■ To do
Rewrite the listing below as a numbered list, leaving out blank lines.

— Start Data entries —

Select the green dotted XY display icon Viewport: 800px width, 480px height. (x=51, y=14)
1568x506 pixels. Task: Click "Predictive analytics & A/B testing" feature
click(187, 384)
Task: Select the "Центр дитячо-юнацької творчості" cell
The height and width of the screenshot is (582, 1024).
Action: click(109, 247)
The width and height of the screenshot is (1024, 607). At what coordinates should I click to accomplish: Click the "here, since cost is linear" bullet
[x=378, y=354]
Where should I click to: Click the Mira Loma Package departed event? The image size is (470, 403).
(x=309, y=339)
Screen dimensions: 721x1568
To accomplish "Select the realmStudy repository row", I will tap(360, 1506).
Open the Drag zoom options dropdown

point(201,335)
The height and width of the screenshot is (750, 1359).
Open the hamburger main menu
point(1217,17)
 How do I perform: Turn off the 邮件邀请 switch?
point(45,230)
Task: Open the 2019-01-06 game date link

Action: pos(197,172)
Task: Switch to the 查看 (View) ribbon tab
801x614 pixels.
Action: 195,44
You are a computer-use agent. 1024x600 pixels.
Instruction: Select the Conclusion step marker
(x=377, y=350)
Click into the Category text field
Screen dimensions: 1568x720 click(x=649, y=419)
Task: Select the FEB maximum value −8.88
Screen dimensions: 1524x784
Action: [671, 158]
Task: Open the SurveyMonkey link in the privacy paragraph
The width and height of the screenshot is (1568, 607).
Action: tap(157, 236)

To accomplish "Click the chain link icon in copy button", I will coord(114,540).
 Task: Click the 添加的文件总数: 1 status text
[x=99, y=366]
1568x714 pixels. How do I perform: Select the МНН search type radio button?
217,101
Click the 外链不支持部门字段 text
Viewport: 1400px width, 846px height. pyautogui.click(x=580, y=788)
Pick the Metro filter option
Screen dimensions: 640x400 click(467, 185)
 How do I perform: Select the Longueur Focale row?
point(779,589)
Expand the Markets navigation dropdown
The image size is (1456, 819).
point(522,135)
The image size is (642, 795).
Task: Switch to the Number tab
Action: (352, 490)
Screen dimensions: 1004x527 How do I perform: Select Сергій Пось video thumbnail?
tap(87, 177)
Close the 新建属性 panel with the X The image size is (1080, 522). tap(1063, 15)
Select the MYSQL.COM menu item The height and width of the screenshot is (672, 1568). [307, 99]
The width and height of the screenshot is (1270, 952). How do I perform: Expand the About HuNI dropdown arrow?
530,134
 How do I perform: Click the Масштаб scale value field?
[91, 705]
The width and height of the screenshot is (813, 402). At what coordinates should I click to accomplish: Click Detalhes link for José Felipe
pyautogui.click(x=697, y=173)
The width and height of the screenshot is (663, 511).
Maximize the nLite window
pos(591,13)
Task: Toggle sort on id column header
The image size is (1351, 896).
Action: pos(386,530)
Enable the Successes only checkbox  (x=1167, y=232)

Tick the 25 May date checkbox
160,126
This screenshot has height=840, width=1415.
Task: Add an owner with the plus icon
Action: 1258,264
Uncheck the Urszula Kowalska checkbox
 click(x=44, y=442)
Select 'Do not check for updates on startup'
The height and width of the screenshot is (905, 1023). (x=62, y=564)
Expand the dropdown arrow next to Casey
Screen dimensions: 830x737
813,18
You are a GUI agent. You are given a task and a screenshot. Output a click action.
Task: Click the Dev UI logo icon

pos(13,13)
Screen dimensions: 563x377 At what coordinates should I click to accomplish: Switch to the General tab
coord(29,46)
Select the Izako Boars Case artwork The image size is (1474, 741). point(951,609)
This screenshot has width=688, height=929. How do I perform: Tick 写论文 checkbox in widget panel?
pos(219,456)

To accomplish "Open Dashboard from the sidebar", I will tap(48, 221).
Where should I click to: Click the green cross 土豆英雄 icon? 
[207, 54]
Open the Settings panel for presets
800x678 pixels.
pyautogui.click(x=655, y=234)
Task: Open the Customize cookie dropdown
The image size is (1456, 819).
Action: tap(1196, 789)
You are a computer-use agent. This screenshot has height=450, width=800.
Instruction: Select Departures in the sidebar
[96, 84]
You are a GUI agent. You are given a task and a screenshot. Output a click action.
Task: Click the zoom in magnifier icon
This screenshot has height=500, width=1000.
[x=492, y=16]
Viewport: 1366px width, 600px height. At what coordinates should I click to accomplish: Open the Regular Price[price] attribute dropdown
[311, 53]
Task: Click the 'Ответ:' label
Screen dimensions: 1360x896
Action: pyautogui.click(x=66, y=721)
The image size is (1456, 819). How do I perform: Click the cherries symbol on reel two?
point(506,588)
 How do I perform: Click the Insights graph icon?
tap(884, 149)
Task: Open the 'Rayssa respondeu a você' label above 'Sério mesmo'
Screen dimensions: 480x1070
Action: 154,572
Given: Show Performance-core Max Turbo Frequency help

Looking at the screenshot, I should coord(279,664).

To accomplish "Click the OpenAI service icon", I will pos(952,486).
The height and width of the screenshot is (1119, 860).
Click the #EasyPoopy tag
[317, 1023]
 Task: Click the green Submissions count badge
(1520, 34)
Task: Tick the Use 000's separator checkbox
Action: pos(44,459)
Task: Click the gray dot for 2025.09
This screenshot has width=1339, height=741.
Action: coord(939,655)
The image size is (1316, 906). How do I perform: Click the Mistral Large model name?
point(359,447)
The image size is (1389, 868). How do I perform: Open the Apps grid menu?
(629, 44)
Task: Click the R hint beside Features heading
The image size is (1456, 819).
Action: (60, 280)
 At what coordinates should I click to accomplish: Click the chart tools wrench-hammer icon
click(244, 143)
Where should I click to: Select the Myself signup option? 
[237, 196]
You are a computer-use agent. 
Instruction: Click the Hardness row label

— End Data entries —

■ Finished exercise
1. Select the green dotted XY display icon Viewport: 800px width, 480px height. (x=51, y=14)
2. 1568x506 pixels. Task: Click "Predictive analytics & A/B testing" feature
3. click(187, 384)
4. Task: Select the "Центр дитячо-юнацької творчості" cell
5. The height and width of the screenshot is (582, 1024).
6. Action: click(109, 247)
7. The width and height of the screenshot is (1024, 607). At what coordinates should I click to accomplish: Click the "here, since cost is linear" bullet
8. [x=378, y=354]
9. Where should I click to: Click the Mira Loma Package departed event? The image size is (470, 403).
10. (x=309, y=339)
11. Screen dimensions: 721x1568
12. To accomplish "Select the realmStudy repository row", I will tap(360, 1506).
13. Open the Drag zoom options dropdown
14. point(201,335)
15. The height and width of the screenshot is (750, 1359).
16. Open the hamburger main menu
17. point(1217,17)
18.  How do I perform: Turn off the 邮件邀请 switch?
19. point(45,230)
20. Task: Open the 2019-01-06 game date link
21. Action: pos(197,172)
22. Task: Switch to the 查看 (View) ribbon tab
23. 801x614 pixels.
24. Action: 195,44
25. You are a computer-use agent. 1024x600 pixels.
26. Instruction: Select the Conclusion step marker
27. (x=377, y=350)
28. Click into the Category text field
29. Screen dimensions: 1568x720 click(x=649, y=419)
30. Task: Select the FEB maximum value −8.88
31. Screen dimensions: 1524x784
32. Action: [671, 158]
33. Task: Open the SurveyMonkey link in the privacy paragraph
34. The width and height of the screenshot is (1568, 607).
35. Action: tap(157, 236)
36. To accomplish "Click the chain link icon in copy button", I will coord(114,540).
37.  Task: Click the 添加的文件总数: 1 status text
38. [x=99, y=366]
39. 1568x714 pixels. How do I perform: Select the МНН search type radio button?
40. 217,101
41. Click the 外链不支持部门字段 text
42. Viewport: 1400px width, 846px height. pyautogui.click(x=580, y=788)
43. Pick the Metro filter option
44. Screen dimensions: 640x400 click(467, 185)
45.  How do I perform: Select the Longueur Focale row?
46. point(779,589)
47. Expand the Markets navigation dropdown
48. The image size is (1456, 819).
49. point(522,135)
50. The image size is (642, 795).
51. Task: Switch to the Number tab
52. Action: (352, 490)
53. Screen dimensions: 1004x527 How do I perform: Select Сергій Пось video thumbnail?
54. tap(87, 177)
55. Close the 新建属性 panel with the X The image size is (1080, 522). tap(1063, 15)
56. Select the MYSQL.COM menu item The height and width of the screenshot is (672, 1568). [307, 99]
57. The width and height of the screenshot is (1270, 952). How do I perform: Expand the About HuNI dropdown arrow?
58. 530,134
59.  How do I perform: Click the Масштаб scale value field?
60. [91, 705]
61. The width and height of the screenshot is (813, 402). At what coordinates should I click to accomplish: Click Detalhes link for José Felipe
62. pyautogui.click(x=697, y=173)
63. The width and height of the screenshot is (663, 511).
64. Maximize the nLite window
65. pos(591,13)
66. Task: Toggle sort on id column header
67. The image size is (1351, 896).
68. Action: pos(386,530)
69. Enable the Successes only checkbox  (x=1167, y=232)
70. Tick the 25 May date checkbox
71. 160,126
72. This screenshot has height=840, width=1415.
73. Task: Add an owner with the plus icon
74. Action: 1258,264
75. Uncheck the Urszula Kowalska checkbox
76.  click(x=44, y=442)
77. Select 'Do not check for updates on startup'
78. The height and width of the screenshot is (905, 1023). (x=62, y=564)
79. Expand the dropdown arrow next to Casey
80. Screen dimensions: 830x737
81. 813,18
82. You are a GUI agent. You are given a task and a screenshot. Output a click action.
83. Task: Click the Dev UI logo icon
84. pos(13,13)
85. Screen dimensions: 563x377 At what coordinates should I click to accomplish: Switch to the General tab
86. coord(29,46)
87. Select the Izako Boars Case artwork The image size is (1474, 741). point(951,609)
88. This screenshot has width=688, height=929. How do I perform: Tick 写论文 checkbox in widget panel?
89. pos(219,456)
90. To accomplish "Open Dashboard from the sidebar", I will tap(48, 221).
91. Where should I click to: Click the green cross 土豆英雄 icon? 
92. [207, 54]
93. Open the Settings panel for presets
94. 800x678 pixels.
95. pyautogui.click(x=655, y=234)
96. Task: Open the Customize cookie dropdown
97. The image size is (1456, 819).
98. Action: tap(1196, 789)
99. You are a computer-use agent. This screenshot has height=450, width=800.
100. Instruction: Select Departures in the sidebar
101. [96, 84]
102. You are a GUI agent. You are given a task and a screenshot. Output a click action.
103. Task: Click the zoom in magnifier icon
104. This screenshot has height=500, width=1000.
105. [x=492, y=16]
106. Viewport: 1366px width, 600px height. At what coordinates should I click to accomplish: Open the Regular Price[price] attribute dropdown
107. [311, 53]
108. Task: Click the 'Ответ:' label
109. Screen dimensions: 1360x896
110. Action: pyautogui.click(x=66, y=721)
111. The image size is (1456, 819). How do I perform: Click the cherries symbol on reel two?
112. point(506,588)
113.  How do I perform: Click the Insights graph icon?
114. tap(884, 149)
115. Task: Open the 'Rayssa respondeu a você' label above 'Sério mesmo'
116. Screen dimensions: 480x1070
117. Action: 154,572
118. Given: Show Performance-core Max Turbo Frequency help
119. Looking at the screenshot, I should coord(279,664).
120. To accomplish "Click the OpenAI service icon", I will pos(952,486).
121. The height and width of the screenshot is (1119, 860).
122. Click the #EasyPoopy tag
123. [317, 1023]
124.  Task: Click the green Submissions count badge
125. (1520, 34)
126. Task: Tick the Use 000's separator checkbox
127. Action: pos(44,459)
128. Task: Click the gray dot for 2025.09
129. This screenshot has width=1339, height=741.
130. Action: coord(939,655)
131. The image size is (1316, 906). How do I perform: Click the Mistral Large model name?
132. point(359,447)
133. The image size is (1389, 868). How do I perform: Open the Apps grid menu?
134. (629, 44)
135. Task: Click the R hint beside Features heading
136. The image size is (1456, 819).
137. Action: (60, 280)
138.  At what coordinates should I click to accomplish: Click the chart tools wrench-hammer icon
139. click(244, 143)
140. Where should I click to: Select the Myself signup option? 
141. [237, 196]
142. You are a computer-use agent. 
143. Instruction: Click the Hardness row label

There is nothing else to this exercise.